Après le sombre et mélancolique 'The Duck/The Count's Death' (cf. ces étonnantes parties de trompettes en sourdine au début de la pièce), c'est la séquence de la découverte des ruines de l'Atlantide dans 'The Lost City/Atlantis', où l'on retrouve le thème du mystère avec un orgue d'église gothique à souhait et des orgues électroniques en écho. Il y a dans cette pièce une atmosphère beaucoup plus recueillie, quasi spirituelle. En fait, Herrmann n'a de cesse de nous faire voyager dans un autre univers, au-delà de nos repères temporels, vers une autre civilisation, un autre monde. 'The Lost City/Atlantis' et son ambiance planante semble tout droit sortie d'un rêve. C'est dire l'impact que produit la musique d'Herrmann sur les images du film d'Henry Levin. L'un des morceaux les plus étonnants du score apparaît avec le superbe 'Giant Chameleon/The Fight', dans lequel Herrmann utilise les étranges sonorités du serpent, un instrument médiéval qui n'avait pas été utilisé depuis de nombreux siècles depuis la fin du moyen-âge. A noter que Jerry Goldsmith réutilisera lui aussi cet étrange instrument dans son inoubliable partition d'Alien (1979). Pour l'occasion, Herrmann utilise le serpent afin de souligner l'apparition du caméléon géant vers la fin du film. Le serpent a ici un rôle quasi-soliste, soutenu par des cuivres menaçants tellement graves qu'ils frôlent les infrasons (On est très proche ici de l'expérimentation des grands compositeurs du milieu du 20ème siècle). La musique atteint ici une dimension plus chaotique, évoquant la destruction des ruines, débouchant sur 'Earthquake/The Shaft', superbe morceau massif faisant intervenir des cuivres ultra graves avec d'impressionnantes tenues d'orgue dissonant pour la scène du tremblement de terre et des coulées de lave, la partition s'achevant finalement sur une grande apothéose musicale avec 'Finale' (orgue d'église, cuivres massifs, percussions brutales, etc.), non utilisé dans le film.

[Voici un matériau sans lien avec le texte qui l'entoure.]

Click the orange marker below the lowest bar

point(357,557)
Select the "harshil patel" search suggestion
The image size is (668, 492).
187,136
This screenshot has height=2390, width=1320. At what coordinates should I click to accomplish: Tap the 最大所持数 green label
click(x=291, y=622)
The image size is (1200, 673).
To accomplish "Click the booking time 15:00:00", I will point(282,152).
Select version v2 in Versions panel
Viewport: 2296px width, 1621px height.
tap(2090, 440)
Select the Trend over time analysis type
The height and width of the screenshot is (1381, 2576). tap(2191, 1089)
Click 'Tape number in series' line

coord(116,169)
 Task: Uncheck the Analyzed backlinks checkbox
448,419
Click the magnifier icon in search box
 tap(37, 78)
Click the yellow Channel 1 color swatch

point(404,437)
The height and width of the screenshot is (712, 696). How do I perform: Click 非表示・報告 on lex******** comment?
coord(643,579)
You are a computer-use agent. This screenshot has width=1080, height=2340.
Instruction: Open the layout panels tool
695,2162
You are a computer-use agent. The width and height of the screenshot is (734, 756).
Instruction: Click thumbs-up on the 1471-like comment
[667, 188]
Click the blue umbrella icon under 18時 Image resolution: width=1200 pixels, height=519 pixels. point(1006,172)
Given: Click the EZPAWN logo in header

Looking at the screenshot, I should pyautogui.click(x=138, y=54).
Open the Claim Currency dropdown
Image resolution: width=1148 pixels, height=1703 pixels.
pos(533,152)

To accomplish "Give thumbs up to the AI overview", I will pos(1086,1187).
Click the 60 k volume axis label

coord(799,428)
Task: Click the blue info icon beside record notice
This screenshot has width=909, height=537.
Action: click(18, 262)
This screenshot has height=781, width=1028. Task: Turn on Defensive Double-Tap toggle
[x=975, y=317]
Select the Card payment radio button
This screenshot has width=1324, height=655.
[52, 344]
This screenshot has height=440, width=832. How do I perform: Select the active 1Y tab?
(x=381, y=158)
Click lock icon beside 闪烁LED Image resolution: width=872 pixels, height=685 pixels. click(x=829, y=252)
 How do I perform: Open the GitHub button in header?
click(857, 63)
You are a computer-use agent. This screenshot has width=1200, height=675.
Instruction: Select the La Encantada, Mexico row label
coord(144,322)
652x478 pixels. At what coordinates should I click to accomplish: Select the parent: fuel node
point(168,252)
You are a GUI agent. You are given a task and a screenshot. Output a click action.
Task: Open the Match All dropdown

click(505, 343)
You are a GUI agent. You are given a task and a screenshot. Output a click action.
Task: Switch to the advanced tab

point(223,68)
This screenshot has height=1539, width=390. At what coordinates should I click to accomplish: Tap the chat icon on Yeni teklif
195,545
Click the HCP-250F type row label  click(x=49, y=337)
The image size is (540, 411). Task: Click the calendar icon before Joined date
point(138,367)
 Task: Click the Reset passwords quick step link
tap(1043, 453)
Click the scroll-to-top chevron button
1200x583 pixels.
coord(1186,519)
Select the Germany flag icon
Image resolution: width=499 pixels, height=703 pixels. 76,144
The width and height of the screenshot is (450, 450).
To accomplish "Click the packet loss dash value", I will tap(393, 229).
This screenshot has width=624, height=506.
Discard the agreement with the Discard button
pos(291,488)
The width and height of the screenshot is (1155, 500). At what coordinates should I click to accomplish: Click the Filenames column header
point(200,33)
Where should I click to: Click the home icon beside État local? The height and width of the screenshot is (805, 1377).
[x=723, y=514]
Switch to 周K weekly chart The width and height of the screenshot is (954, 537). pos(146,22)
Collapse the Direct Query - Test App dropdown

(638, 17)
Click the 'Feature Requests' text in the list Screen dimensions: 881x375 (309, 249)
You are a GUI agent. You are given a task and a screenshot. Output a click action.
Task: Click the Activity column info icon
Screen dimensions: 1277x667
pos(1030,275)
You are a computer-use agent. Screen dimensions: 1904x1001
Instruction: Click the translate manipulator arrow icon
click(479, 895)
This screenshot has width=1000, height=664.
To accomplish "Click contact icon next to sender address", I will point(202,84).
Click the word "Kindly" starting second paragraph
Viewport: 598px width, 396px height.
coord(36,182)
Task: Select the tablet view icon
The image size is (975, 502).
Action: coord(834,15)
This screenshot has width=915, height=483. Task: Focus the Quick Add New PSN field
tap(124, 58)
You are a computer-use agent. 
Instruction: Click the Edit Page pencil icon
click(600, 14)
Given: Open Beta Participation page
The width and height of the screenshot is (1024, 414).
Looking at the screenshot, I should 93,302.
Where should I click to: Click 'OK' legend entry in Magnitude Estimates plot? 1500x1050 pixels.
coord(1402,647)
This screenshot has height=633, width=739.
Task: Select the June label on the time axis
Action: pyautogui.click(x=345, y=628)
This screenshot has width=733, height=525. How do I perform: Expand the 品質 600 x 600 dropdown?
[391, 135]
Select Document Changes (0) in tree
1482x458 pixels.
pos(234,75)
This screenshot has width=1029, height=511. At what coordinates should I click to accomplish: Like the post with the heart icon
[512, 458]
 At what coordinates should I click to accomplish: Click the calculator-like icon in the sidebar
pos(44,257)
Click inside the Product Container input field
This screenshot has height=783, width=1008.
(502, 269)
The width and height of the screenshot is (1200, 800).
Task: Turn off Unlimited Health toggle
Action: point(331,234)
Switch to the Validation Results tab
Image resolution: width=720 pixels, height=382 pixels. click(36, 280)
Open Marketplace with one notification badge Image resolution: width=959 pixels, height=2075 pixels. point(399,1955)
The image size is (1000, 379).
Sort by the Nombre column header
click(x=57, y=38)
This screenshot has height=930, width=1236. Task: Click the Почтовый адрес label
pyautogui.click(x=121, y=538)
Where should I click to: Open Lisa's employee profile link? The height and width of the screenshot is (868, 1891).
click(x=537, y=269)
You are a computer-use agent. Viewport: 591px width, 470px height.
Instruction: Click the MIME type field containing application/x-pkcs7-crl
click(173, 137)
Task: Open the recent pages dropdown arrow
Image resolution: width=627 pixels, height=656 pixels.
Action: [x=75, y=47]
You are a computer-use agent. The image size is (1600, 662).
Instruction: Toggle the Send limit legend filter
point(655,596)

Le score de 'Journey To The Center of The Earth' est conçu comme le film d'Henry Levin: un voyage étrange et claustrophobique vers un monde souterrain inconnu, où règne le mystère, la magie et le chaos. C'est tout cela qui est représenté à travers la formidable partition de Bernard Herrmann. Comme d'habitude, le compositeur nous prouve ici son talent à manier des formations instrumentales inattendues, comme ces mélanges entre orgue, clarinettes graves et cuivres profonds. L'utilisation d'orgues électroniques et du serpent est un autre élément fort qui renforce l'ambiance musicale unique pour ce film. Herrmann confère au film d'Henry Levin une identité musicale forte, en expérimentant des alliages instrumentaux étonnants et parfois volontairement disproportionnés (une marque de fabrique du compositeur!). Loin d'un style hollywoodien plus conventionnel, la musique de 'Journey To The Center of The Earth' est une véritable expérience musicale en soi, une partition étonnante et passionnante, qui reste néanmoins complexe et pas très facile d'accès aux premiers abords. La richesse des trouvailles du compositeur nous fait cruellement regretter la mort de celui qui fut l'un des plus grands musiciens que le 'Golden Age' hollywoodien ait connu durant cette première moitié du 20ème siècle, un artiste qui n'avait décidément pas peur d'aller jusqu'au bout de ses idées musicales parfois très radicales pour l'époque. Certains musiciens (ou producteurs) d'aujourd'hui feraient bien de prendre exemple sur lui!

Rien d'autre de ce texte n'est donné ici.